If you start off with a very smart agent that reasons its way towards giving the correct answers during the SFT or RLHF process you’re doing, the cause of the right answers was the reasoning (and some random value you don’t know about), rather any internal circuitry having to do with kindness (or other alignment target). This will be strengthened, and your finetuning will do little to align the agent.

This is a curse but also a blessing, it means with a smart enough agent, even if there are errors in your alignment training examples, that won’t hurt the outcome very much.

Importantly, it also means, if you start out with an agent dumb enough that you can align it in this way, you could boost its general intelligence, for example by training it on math questions, without worrying that this process causes misalignment, because the reason it would try to answer your questions in the first place, would from the beginning be that it wanted to help you, and that would be strengthened from every sample.

Why This Might Fail

  1. If you give positive rewards to “tokens resulting from simulating kind character”, there had to be some circuitry telling the agent that “nice character” is the right role to play. Whats the consequence of this being “strengthened”. That circuitry is quite sophisticated in an LLM, but if we do the RL correctly it should learn to just output “nice character, nice character, nice character...”, provided its not independently intelligence enough to do alignment-faking-like reasoning, which it shouldn’t be.

  2. LLMs have an understanding of “kindness” in the sense that you can talk to them about it, but this verbalized notion of kindness might not be the same as their internal conception which powers simulations of nice characters.
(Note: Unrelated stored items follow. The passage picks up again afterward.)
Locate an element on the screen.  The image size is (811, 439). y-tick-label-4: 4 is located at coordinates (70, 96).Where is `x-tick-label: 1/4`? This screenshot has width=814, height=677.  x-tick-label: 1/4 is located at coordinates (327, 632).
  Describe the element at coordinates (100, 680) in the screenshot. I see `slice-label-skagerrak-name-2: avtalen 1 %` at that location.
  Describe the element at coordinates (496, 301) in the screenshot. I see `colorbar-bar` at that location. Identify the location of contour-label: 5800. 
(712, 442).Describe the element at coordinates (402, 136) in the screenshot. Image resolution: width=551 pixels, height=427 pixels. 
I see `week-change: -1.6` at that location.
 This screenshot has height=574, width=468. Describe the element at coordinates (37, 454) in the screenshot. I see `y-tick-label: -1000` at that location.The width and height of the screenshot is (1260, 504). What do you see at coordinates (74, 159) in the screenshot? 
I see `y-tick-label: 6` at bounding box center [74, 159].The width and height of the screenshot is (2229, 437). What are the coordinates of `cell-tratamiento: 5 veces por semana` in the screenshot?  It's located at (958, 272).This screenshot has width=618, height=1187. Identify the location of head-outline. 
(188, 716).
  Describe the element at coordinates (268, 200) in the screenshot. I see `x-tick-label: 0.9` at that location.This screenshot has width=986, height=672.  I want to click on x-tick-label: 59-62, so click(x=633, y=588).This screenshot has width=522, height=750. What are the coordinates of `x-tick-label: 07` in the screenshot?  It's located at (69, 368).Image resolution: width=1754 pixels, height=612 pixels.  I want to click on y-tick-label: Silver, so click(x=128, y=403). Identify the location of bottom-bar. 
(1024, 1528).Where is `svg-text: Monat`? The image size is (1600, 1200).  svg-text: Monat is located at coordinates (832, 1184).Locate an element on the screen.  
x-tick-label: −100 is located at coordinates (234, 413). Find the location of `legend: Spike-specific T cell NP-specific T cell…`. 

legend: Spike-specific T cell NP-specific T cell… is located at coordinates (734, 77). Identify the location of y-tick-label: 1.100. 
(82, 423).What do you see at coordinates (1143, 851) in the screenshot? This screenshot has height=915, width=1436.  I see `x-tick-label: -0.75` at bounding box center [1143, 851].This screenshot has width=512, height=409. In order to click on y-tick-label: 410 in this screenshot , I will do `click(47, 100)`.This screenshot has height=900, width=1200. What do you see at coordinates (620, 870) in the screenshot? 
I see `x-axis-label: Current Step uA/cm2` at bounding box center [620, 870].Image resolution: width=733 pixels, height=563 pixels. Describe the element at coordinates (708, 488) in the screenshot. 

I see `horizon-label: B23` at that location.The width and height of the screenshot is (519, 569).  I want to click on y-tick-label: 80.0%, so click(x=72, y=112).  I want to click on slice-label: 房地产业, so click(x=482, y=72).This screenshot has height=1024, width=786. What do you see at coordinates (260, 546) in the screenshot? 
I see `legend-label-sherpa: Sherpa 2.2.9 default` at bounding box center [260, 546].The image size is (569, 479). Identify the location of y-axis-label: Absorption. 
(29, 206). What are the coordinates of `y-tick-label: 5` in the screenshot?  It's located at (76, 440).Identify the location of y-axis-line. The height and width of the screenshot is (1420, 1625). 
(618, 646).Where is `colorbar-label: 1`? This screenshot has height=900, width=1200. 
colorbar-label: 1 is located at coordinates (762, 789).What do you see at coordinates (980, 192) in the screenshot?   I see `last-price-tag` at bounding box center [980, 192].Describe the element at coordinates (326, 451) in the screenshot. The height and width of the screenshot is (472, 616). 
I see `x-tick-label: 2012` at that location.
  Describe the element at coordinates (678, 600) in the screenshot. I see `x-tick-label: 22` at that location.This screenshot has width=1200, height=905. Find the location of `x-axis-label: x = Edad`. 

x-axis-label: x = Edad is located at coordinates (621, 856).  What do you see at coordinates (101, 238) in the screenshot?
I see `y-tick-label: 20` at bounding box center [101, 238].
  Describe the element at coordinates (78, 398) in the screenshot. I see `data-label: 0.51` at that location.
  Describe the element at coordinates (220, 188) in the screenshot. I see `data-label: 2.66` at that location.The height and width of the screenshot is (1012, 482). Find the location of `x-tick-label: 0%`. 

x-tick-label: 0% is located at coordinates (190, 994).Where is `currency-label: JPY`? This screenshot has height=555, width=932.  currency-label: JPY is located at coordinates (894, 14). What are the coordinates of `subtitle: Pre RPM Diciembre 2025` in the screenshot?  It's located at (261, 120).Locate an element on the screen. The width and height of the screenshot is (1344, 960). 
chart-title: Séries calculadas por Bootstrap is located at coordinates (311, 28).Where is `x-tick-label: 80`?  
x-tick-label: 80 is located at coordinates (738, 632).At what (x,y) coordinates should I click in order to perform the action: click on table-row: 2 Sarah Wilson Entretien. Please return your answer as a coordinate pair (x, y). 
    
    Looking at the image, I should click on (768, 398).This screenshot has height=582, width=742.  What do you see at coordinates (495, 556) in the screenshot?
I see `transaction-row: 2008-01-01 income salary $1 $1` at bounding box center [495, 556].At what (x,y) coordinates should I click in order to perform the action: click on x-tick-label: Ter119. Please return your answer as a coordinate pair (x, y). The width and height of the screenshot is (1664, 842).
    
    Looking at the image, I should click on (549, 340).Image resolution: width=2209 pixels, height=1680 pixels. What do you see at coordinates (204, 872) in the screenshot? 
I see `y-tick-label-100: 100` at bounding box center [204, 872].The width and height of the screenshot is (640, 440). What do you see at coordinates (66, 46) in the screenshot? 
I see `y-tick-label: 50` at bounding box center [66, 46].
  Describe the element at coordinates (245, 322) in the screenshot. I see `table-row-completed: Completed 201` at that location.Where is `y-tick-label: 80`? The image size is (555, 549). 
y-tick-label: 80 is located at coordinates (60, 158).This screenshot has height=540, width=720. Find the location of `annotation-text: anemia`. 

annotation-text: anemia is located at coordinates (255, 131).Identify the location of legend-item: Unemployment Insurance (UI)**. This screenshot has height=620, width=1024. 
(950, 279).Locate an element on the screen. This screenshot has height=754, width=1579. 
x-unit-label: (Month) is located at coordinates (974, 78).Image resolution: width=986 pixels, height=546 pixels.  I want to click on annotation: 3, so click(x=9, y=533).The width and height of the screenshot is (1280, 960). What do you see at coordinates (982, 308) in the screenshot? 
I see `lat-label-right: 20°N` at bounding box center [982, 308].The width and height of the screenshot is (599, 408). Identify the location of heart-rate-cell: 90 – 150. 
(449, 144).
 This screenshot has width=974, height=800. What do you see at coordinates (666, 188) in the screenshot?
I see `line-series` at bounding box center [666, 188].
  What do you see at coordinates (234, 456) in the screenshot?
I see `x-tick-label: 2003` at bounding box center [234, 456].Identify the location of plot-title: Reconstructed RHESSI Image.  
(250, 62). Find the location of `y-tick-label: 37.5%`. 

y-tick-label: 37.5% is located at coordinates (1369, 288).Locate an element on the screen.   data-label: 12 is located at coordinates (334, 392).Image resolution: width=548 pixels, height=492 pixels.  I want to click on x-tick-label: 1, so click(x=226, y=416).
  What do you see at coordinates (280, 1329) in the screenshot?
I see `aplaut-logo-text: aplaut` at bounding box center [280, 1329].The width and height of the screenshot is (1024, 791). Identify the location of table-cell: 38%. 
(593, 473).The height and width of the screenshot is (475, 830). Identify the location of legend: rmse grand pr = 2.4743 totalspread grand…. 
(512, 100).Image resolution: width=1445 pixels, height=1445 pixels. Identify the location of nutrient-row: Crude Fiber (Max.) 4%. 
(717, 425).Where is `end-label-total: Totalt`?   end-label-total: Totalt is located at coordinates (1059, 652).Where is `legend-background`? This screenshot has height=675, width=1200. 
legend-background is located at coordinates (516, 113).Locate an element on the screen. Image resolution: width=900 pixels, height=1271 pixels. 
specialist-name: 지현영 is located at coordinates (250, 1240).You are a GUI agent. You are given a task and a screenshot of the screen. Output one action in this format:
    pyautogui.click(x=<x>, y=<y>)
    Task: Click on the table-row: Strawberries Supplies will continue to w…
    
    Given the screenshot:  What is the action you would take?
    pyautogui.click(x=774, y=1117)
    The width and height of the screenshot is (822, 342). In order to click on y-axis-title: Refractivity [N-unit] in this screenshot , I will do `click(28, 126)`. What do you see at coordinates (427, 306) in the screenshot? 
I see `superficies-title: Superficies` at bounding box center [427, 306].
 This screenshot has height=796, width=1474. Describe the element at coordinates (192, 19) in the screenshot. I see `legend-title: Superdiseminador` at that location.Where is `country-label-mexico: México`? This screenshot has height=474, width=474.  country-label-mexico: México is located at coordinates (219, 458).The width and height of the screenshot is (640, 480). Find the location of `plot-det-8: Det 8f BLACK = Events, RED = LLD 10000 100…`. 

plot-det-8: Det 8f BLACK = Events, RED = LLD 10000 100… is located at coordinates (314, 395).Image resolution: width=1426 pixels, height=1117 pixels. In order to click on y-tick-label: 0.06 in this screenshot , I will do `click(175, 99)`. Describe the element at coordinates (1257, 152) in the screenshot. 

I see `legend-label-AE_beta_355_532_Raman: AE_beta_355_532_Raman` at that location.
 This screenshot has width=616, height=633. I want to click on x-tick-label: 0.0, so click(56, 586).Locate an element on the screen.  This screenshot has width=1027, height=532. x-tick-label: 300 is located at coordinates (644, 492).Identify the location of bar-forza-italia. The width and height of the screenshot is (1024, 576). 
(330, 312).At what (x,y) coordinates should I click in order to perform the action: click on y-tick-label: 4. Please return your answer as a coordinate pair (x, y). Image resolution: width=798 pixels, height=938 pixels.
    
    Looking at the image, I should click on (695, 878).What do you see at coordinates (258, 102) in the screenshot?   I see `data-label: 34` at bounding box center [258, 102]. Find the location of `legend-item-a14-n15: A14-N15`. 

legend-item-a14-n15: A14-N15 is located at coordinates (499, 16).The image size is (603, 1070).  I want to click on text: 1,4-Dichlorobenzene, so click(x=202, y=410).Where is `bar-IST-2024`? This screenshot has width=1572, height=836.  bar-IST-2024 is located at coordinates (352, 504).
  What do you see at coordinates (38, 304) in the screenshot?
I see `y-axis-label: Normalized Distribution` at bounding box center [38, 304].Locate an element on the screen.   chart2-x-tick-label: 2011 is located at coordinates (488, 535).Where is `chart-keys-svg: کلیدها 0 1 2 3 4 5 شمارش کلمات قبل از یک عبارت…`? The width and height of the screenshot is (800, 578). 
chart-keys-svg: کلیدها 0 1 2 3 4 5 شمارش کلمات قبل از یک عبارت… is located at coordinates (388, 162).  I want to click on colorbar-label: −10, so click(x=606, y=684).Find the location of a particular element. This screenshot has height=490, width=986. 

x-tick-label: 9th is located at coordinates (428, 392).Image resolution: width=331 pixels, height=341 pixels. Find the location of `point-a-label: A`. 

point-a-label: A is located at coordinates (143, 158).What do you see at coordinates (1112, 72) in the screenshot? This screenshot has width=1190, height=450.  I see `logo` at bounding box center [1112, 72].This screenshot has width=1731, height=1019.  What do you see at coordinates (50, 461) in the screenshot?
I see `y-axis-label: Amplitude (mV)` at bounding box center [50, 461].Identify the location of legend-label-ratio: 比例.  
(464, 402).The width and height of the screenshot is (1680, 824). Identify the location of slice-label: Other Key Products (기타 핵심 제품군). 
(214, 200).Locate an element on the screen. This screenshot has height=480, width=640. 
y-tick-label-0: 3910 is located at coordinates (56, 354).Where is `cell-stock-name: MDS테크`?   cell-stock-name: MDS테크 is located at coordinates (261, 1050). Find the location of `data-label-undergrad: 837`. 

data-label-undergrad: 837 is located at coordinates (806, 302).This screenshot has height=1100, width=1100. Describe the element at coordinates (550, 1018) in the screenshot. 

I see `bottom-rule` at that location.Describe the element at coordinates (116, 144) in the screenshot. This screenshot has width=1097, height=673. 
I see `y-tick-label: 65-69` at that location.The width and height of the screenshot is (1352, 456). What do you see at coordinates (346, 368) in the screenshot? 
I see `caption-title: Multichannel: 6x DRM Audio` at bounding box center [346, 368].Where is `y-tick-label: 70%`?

Tokenization might be hiding some alienness.

  3. Even if they do have a robust internal conception like that (eg imagine there is a SAE feature inside the LLM which you can steer with and get exactly the results you want/​expect, and whose activation patterns perfectly match what you intuitively associate with kindness), very small differences in conceptualization can kill you for goodheart-reasons, if optimized by a sufficiently powerful agent.

    1. For this reason, I think anyone who tries to align an AI using the ideas described in this post should be aiming for corrigibility rather than value alignment.

  4. see final note

Final Note

To avoid making this post too long and technical I’ve ignored some important complicating elements. For example, LLMs don’t output tokens, they output probabilities over tokens. And the probability of any individual token isn’t the result of a single discrete unit inside the LLM, but the sum of many such sometimes-discrete-ish-sometimes-garbled-mess processes.

I’ve thought through some of these, and think the core idea has merit despite them, but some I’m still uncertain about, and there’s enough uncertainty that maybe the idea doesn’t work at all.

I’m still very interested in hearing what people think. Similar takes have been posted before, but I haven’t heard a single robust take-down.

Also, like I said, I’m aware some descriptions here are underspecified, please ask if something is unclear.